There is no national newspaper, television or radio in Switzerland. The Swiss Broadcasting Corporation is divided into language departments and each of the 26 cantons broadcasts in the local language. It all sounds very well-balanced and friendly and mostly, it is. There is, however, something playfully referred to as the ‘Roestigraben’. Roesti is a Swiss version of a hash brown potato and the ‘graben’ or trench, is a metaphor for the cultural boundary between German and French-speaking cantons. The Roestigraben is often cited when the two groups make different choices in national voting issues.
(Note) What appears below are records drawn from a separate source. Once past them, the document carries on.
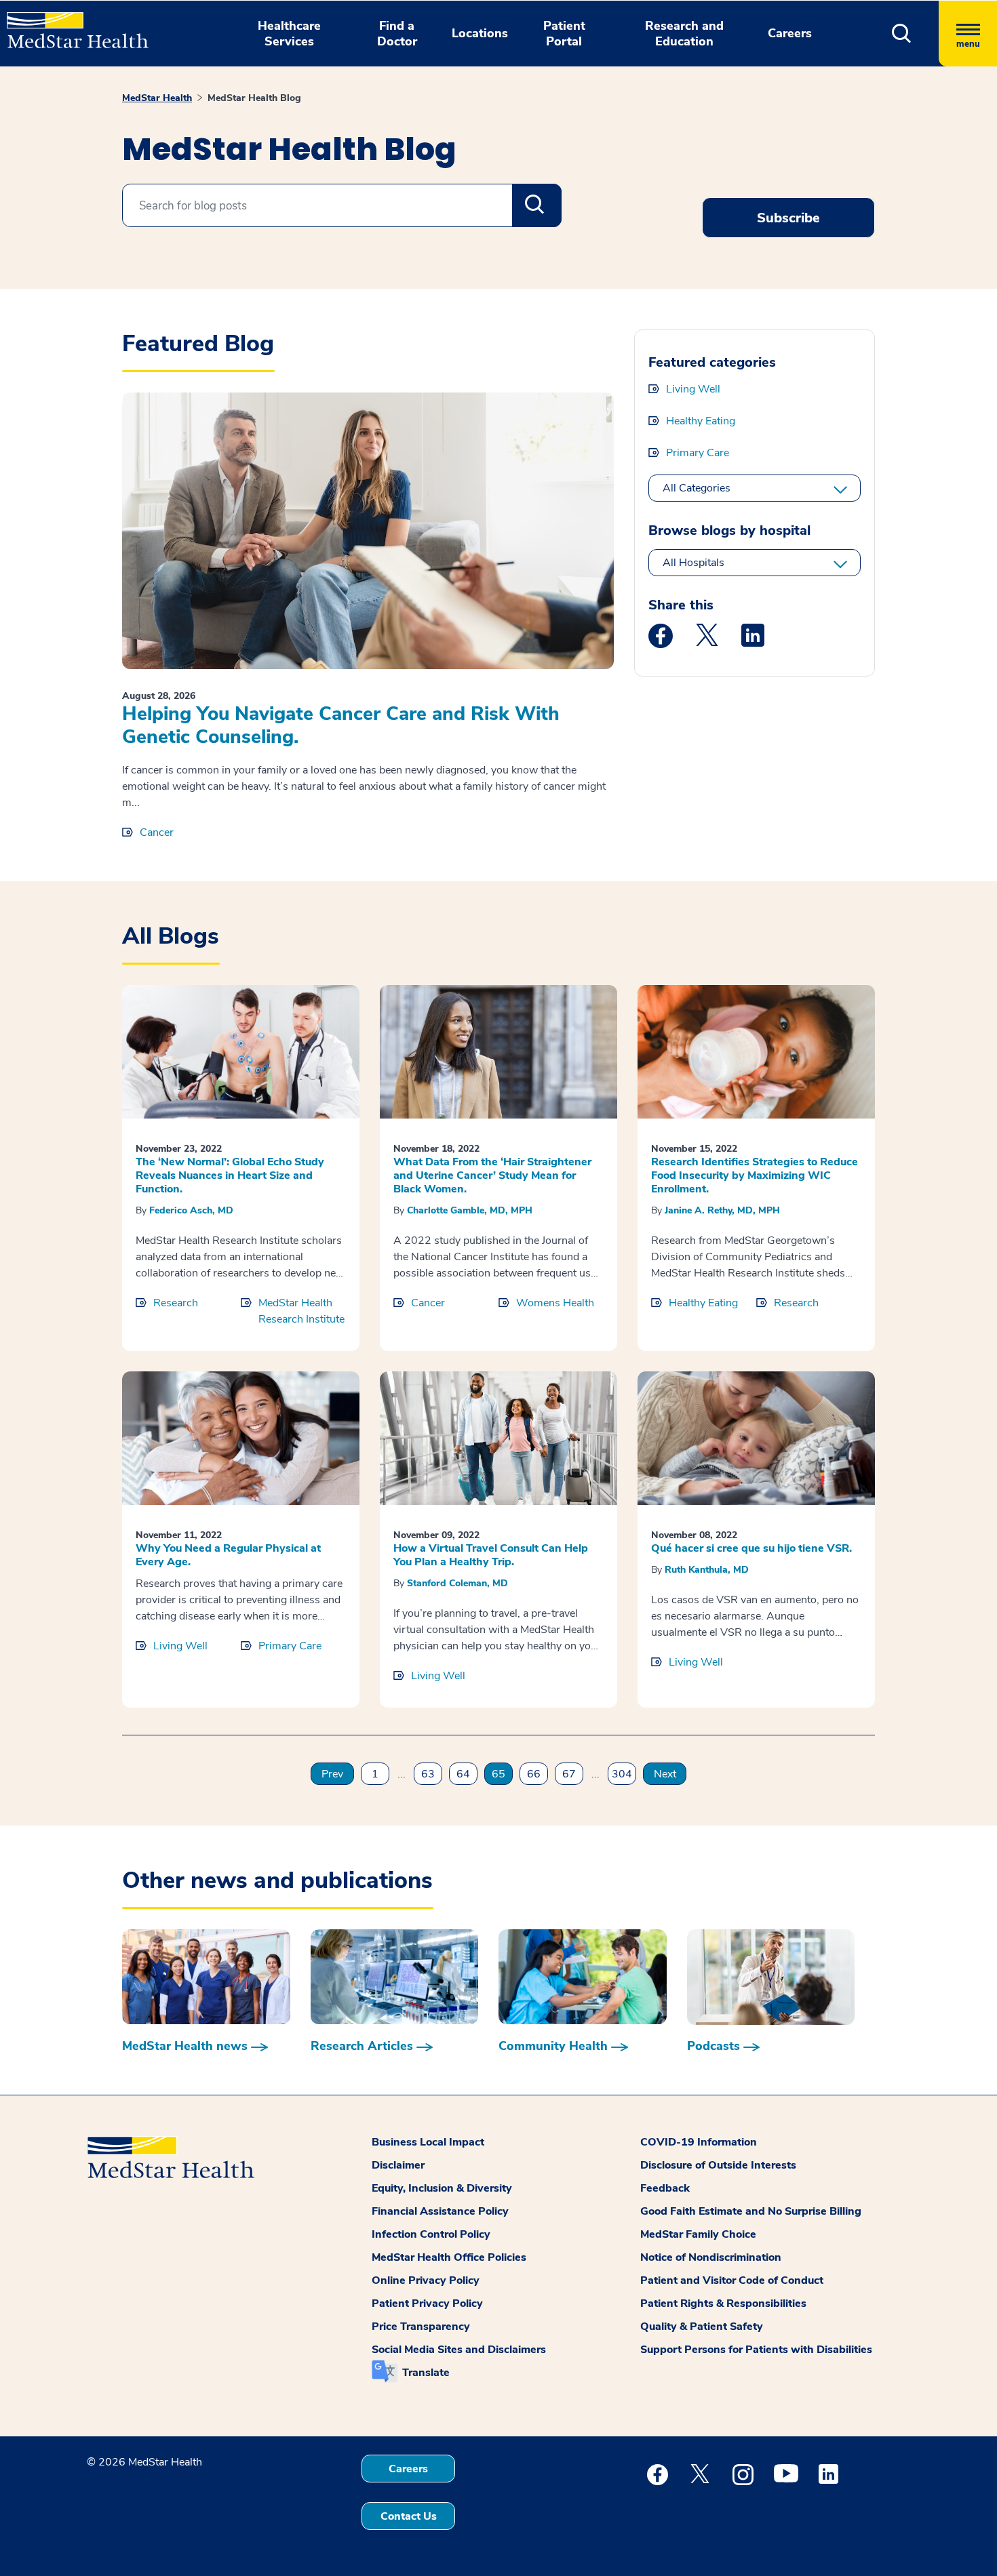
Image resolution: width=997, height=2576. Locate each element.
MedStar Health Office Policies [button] (449, 2257)
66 (534, 1774)
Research (175, 1302)
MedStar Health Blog (254, 98)
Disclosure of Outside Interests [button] (718, 2165)
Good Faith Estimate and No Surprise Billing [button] (750, 2211)
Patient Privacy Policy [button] (427, 2303)
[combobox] (342, 205)
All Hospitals (693, 562)
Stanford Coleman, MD (457, 1583)
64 (463, 1774)
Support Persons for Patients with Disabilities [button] (756, 2349)
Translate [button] (426, 2372)
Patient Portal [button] (564, 33)
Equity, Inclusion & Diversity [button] (442, 2188)
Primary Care (697, 453)
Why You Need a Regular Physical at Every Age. (228, 1555)
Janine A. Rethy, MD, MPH (722, 1210)
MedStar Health (157, 98)
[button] (902, 33)
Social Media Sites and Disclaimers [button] (459, 2349)
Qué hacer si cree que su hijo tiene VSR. (751, 1548)
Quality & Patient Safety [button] (701, 2326)
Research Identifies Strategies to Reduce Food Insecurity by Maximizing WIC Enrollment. (754, 1175)
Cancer (157, 832)
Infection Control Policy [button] (431, 2234)
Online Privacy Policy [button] (426, 2280)
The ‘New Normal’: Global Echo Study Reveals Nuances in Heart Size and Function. (230, 1175)
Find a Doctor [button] (397, 33)
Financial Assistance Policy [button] (440, 2211)
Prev (332, 1774)
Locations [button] (480, 33)
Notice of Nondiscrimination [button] (710, 2257)
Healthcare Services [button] (289, 33)
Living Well (693, 389)
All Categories (696, 488)
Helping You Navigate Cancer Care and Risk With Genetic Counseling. (341, 725)
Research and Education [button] (684, 33)
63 (428, 1774)
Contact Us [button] (408, 2516)
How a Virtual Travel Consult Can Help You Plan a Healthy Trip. (490, 1555)
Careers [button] (790, 33)
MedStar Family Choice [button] (698, 2234)
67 (569, 1774)
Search (537, 205)
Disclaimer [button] (398, 2165)
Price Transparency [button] (421, 2326)
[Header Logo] (71, 24)
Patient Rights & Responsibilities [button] (723, 2303)
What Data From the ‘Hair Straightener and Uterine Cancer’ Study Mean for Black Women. (492, 1175)
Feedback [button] (665, 2188)
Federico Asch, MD (191, 1210)
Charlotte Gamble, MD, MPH (469, 1210)
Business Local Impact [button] (428, 2142)
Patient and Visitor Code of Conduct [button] (731, 2280)
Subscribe (788, 218)
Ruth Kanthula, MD (707, 1569)
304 (622, 1774)
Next (665, 1774)
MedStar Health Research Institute (301, 1311)
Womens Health (555, 1302)
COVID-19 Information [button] (698, 2142)
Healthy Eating (700, 421)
In the 1970s when my parents owned an English language school in Kent, the language to master was English because English, rather than German or French, was the international language of business. My father was an outstanding teacher of English. Unfortunately he was not a gifted linguist and never managed to crack what my friend, Kate has described as the ‘fast and complicated language’ that is Schwyzerduetsch. Dad’s linguistic challenges were no doubt amplified by his continued insistence that Swiss-German was not a socially useful language. As a result, my father was unavoidably excluded from conversations that took place between me and my mother as I was growing up.
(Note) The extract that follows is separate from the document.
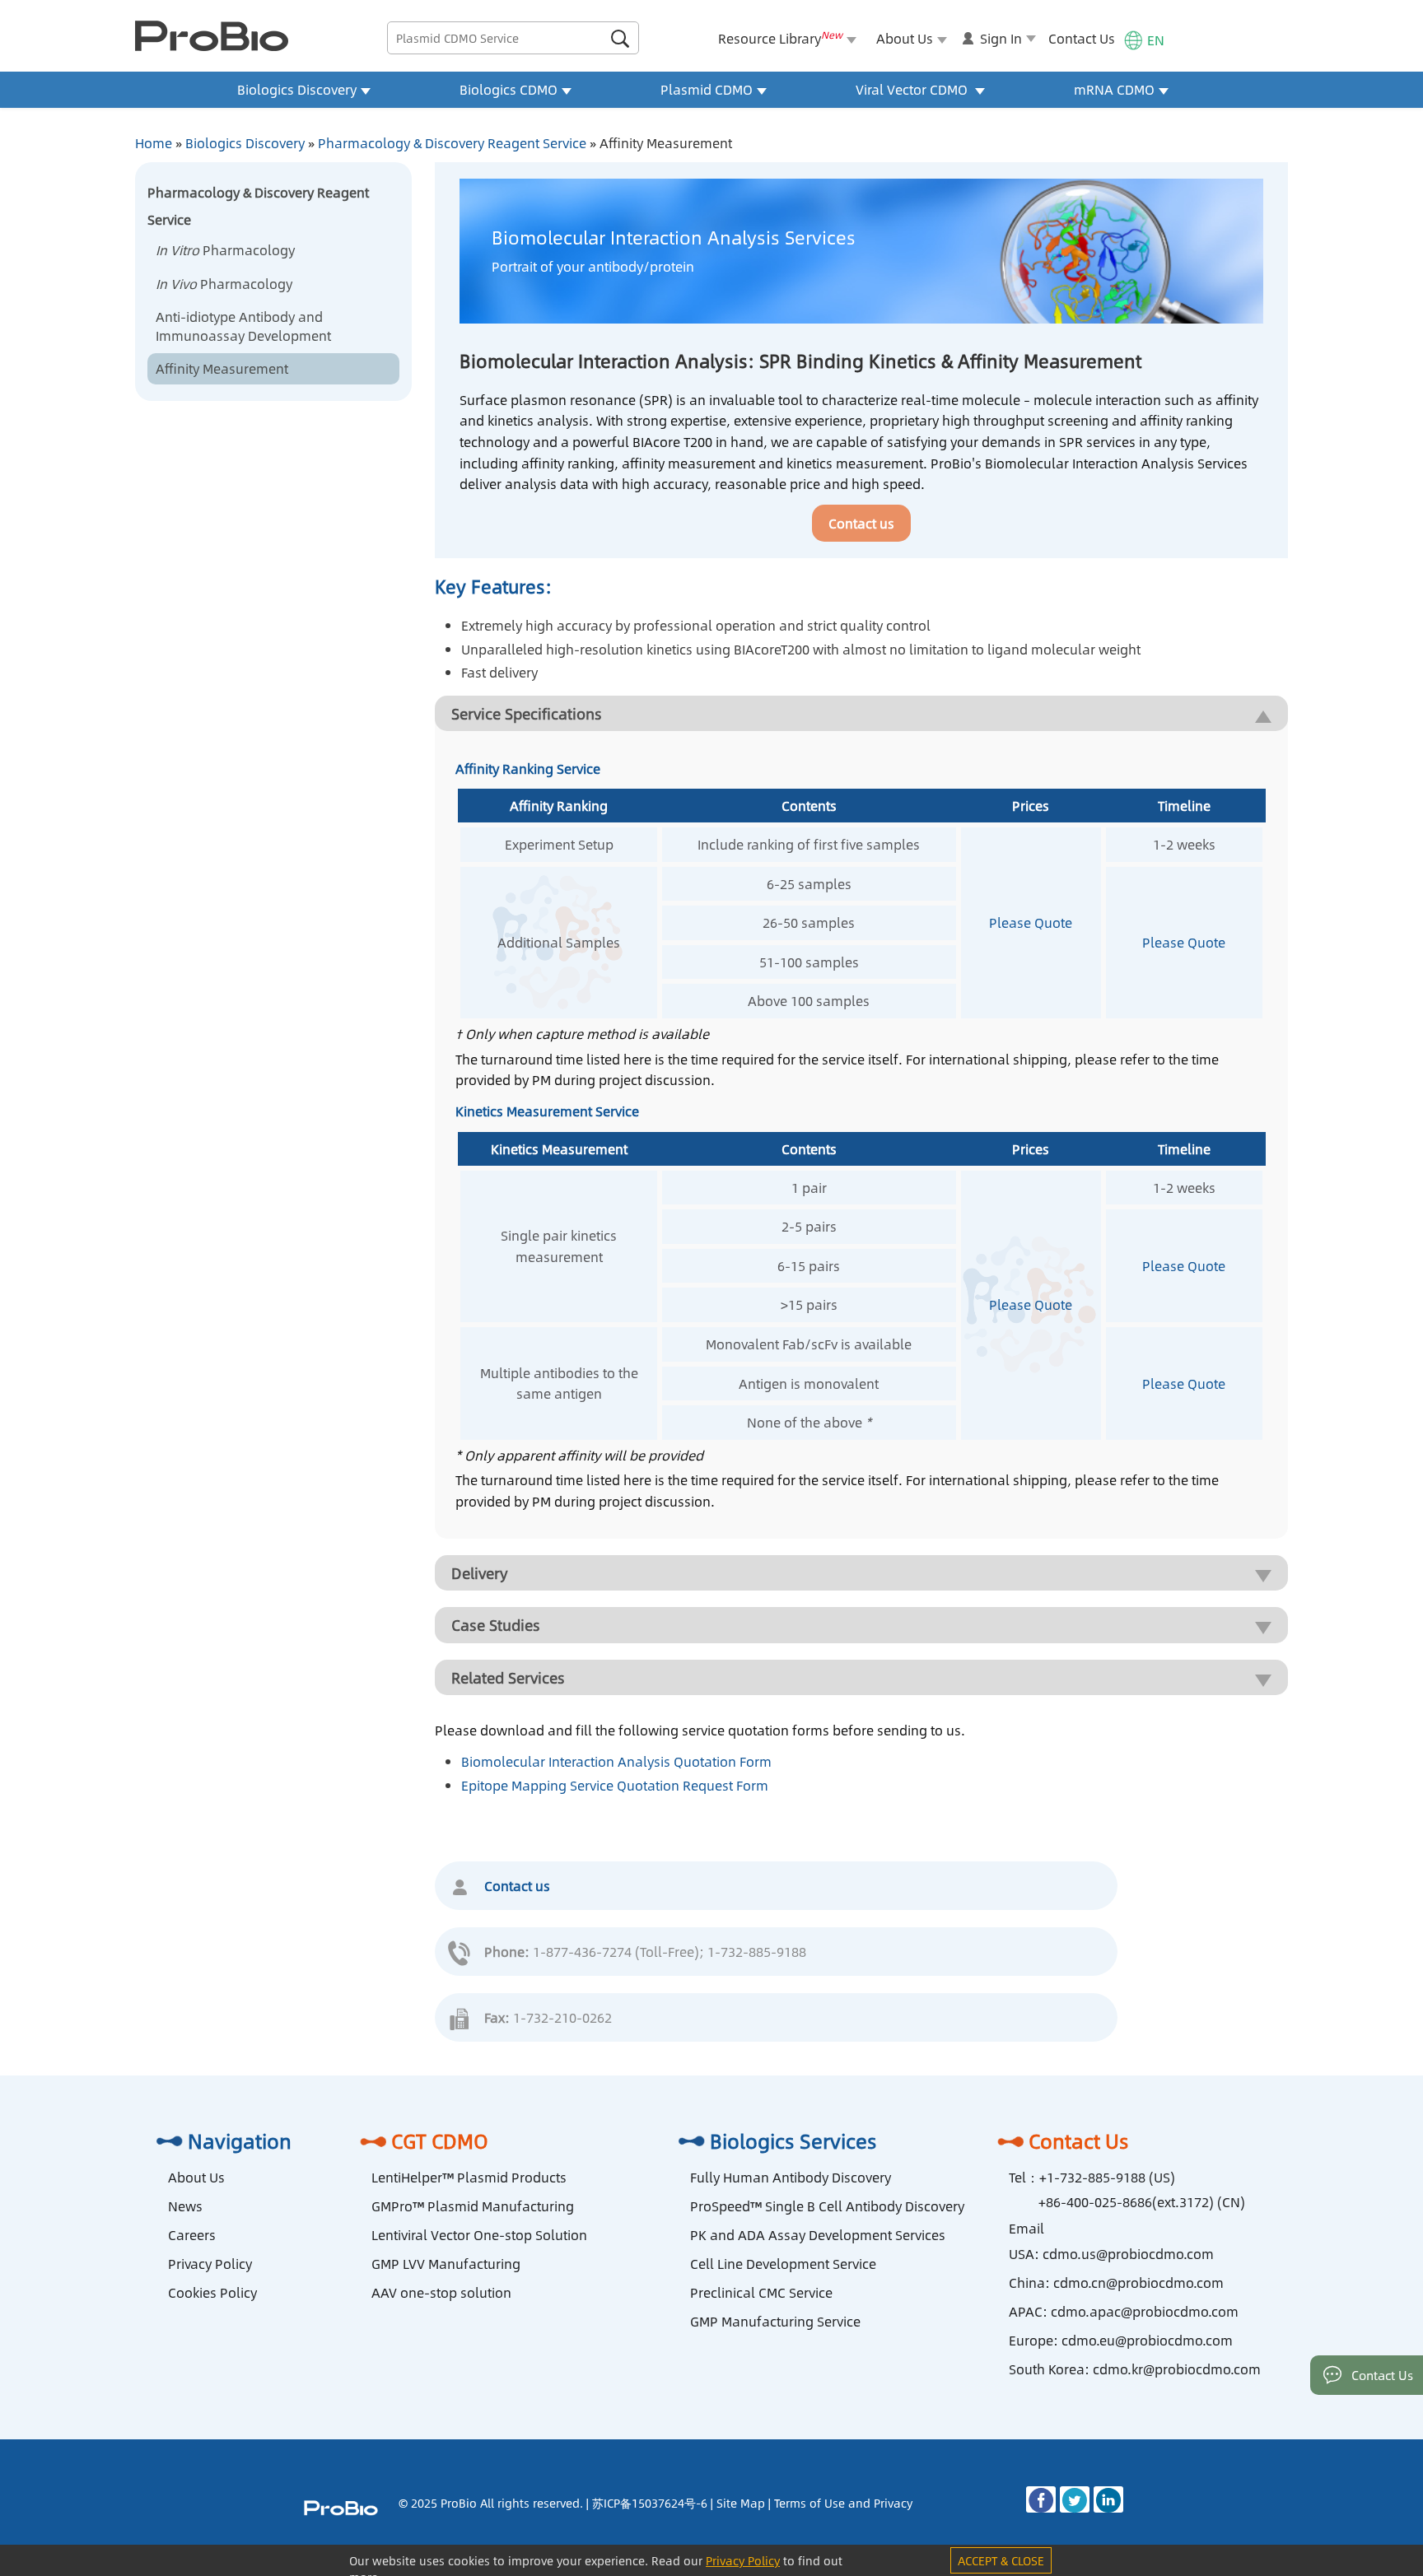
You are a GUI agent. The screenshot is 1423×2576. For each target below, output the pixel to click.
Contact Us (1081, 38)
Since the birth of his daughter, five months ago, our son-in-law’s grasp of Swiss-German has improved, particularly in certain areas. He encourages her ‘goerpslis’ (burps), notes her ‘glucksis’ (hiccups) and fuerzlis’ (farts) and listens when his wife speaks and sings to their baby girl. He told me recently that he now gets the gist of what Polly is saying to Thea. Schwyzerduetsch is, in fact, the perfect language for infants as it is richly onomatopoeic and delightfully musical. I am touched by Mike’s thoughtful interest in our mother tongue. I am aware too that our son-in-law’s engagement with Swiss German is valuable, not only from a linguistic point of view but from the perspective of emotional bonding. Thea’s father is including himself in the circle of family communication in ways that my own father was not able to do.